988 F2d 941 United States v. Johnson

988 F.2d 941

UNITED STATES of America, Plaintiff-Appellee,
Martin Allen JOHNSON, Defendant-Appellant.

No. 91-30242.

United States Court of Appeals,
Ninth Circuit.

Submitted Jan. 5, 1993.*
Decided March 4, 1993.

Martin Allen Johnson, pro se.

William W. Youngman, Asst. U.S. Atty., Kathleen E. Trever, Certified Law Clerk, Portland, OR, for plaintiff-appellee.

Appeal from the United States District Court for the District of Oregon.

Before D.W. NELSON, TROTT and T.G. NELSON, Circuit Judges.

TROTT, Circuit Judge:

view counter

Martin Allen Johnson attempts to appeal the district court's denial of his former Rule 35(a) motion to correct his sentence. Specifically, Johnson contends that our decision in United States v. Gomez, 911 F.2d 219 (9th Cir.1990), renders illegal the sentence imposed for his conviction on Count Three of the Indictment, a violation of 18 U.S.C.App. § 1202(a) ("Convicted Felon in Possession of Firearms"). Treating his appeal as a denial of an action brought pursuant to 28 U.S.C. § 2255 (1988), we exercise jurisdiction under the authority of United States v. Karp, 764 F.2d 613, 614 n. 1 (9th Cir.1985), and we affirm.


* On May 28, 1986, a federal grand jury returned a three-count indictment against Johnson. Counts One and Two related to Johnson's possession of cocaine and marijuana with the intent to distribute. Count Three charged Johnson with possessing firearms in violation of 18 U.S.C.App. § 1202(a) (repealed 1986). Johnson was convicted on all three counts in August, 1986, and was sentenced to twenty years in prison on Count One, ten years in prison on Count Two, and two years on Count Three. Johnson appealed his sentence, and we affirmed. United States v. Johnson, 822 F.2d 62 (9th Cir.1987).


On February 5, 1991, Johnson filed a motion to correct his two-year sentence on Count Three under former Fed.R.Crim.P. 35(a) (1986). In his motion, Johnson contended (1) Oregon law did not prohibit him from possessing firearms; (2) his prior felony conviction was reduced to a misdemeanor upon completion of his probation; and (3) the evidence introduced at trial was insufficient to establish actual or constructive possession of the firearms. The district court denied his motion in an Order filed April 12, 1991. On May 15, 1991, Johnson filed a subsequent action in district court contesting the district court's Order denying his Rule 35(a) motion. We construed the filing of this subsequent action as a timely notice of appeal in our Order filed May 12, 1992.
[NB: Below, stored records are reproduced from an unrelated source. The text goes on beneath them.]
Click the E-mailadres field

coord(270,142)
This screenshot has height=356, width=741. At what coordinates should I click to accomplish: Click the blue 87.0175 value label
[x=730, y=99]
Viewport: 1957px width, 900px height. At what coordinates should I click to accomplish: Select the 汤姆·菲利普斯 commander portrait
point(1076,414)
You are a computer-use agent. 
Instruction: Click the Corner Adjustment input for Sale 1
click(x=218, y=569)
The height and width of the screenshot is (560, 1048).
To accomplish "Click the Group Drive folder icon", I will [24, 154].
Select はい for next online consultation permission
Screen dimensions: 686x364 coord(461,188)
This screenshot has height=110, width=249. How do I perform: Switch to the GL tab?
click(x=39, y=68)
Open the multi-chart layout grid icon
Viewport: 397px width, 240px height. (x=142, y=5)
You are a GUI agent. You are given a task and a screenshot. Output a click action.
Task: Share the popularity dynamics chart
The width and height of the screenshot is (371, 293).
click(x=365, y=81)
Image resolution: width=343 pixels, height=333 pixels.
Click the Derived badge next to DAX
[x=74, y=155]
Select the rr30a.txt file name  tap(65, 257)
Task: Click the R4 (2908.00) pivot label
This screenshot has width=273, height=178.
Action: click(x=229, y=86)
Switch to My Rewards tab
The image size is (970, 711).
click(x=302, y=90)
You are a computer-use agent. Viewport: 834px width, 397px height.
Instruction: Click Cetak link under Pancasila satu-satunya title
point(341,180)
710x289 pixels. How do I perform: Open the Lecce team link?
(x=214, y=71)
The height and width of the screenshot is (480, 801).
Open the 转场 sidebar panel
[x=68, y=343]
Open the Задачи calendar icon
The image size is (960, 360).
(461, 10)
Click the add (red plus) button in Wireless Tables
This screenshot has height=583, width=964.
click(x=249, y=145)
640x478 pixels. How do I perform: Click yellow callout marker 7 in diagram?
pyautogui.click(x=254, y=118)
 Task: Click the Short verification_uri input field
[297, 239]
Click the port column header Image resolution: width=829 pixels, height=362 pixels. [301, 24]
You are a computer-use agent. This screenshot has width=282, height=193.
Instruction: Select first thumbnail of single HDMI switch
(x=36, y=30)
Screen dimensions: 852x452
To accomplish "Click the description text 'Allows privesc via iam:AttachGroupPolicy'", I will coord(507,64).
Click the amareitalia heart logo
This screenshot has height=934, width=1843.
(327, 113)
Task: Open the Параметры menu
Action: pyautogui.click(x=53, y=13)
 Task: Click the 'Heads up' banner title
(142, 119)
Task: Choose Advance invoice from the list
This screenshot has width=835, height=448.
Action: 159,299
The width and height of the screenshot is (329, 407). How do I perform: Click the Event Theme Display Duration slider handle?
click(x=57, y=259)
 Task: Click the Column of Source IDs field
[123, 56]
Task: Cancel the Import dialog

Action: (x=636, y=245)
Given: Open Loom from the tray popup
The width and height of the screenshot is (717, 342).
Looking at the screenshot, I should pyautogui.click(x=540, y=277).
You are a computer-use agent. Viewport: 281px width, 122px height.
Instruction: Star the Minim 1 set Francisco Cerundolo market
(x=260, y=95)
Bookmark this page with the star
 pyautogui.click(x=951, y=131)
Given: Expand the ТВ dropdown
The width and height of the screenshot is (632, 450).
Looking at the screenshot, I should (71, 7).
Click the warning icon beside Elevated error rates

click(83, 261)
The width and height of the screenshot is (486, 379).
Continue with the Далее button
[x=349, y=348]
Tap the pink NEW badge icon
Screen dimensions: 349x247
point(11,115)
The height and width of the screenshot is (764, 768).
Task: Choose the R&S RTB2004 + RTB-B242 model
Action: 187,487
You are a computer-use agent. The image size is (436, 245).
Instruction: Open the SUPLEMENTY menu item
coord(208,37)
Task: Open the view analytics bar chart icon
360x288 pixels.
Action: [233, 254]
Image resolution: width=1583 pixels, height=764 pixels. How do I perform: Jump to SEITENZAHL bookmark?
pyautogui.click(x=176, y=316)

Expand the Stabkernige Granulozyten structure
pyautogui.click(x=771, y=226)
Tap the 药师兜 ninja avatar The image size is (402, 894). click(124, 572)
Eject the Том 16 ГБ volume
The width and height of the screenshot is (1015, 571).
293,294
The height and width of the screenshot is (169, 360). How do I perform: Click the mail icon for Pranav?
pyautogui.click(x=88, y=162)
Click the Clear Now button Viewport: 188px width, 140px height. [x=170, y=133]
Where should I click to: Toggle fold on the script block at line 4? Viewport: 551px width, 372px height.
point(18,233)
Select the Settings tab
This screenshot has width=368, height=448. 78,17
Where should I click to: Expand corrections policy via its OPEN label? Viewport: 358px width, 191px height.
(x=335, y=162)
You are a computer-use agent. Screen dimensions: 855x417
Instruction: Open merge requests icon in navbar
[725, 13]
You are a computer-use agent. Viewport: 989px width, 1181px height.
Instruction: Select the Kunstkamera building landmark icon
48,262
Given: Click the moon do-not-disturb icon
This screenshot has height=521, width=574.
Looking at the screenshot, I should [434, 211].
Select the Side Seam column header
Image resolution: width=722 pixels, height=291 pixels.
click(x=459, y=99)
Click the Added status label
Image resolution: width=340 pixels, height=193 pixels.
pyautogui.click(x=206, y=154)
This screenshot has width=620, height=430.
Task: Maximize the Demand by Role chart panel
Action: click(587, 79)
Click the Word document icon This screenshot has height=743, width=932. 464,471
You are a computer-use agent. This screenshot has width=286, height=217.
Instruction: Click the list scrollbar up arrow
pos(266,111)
First, we dispose of some jurisdictional and procedural complications. The old version of Rule 35(a) applicable to this case provides:


(a) Correction of Sentence. The court may correct an illegal sentence at any time and may correct a sentence imposed in an illegal manner within the time provided herein for the reduction of sentence.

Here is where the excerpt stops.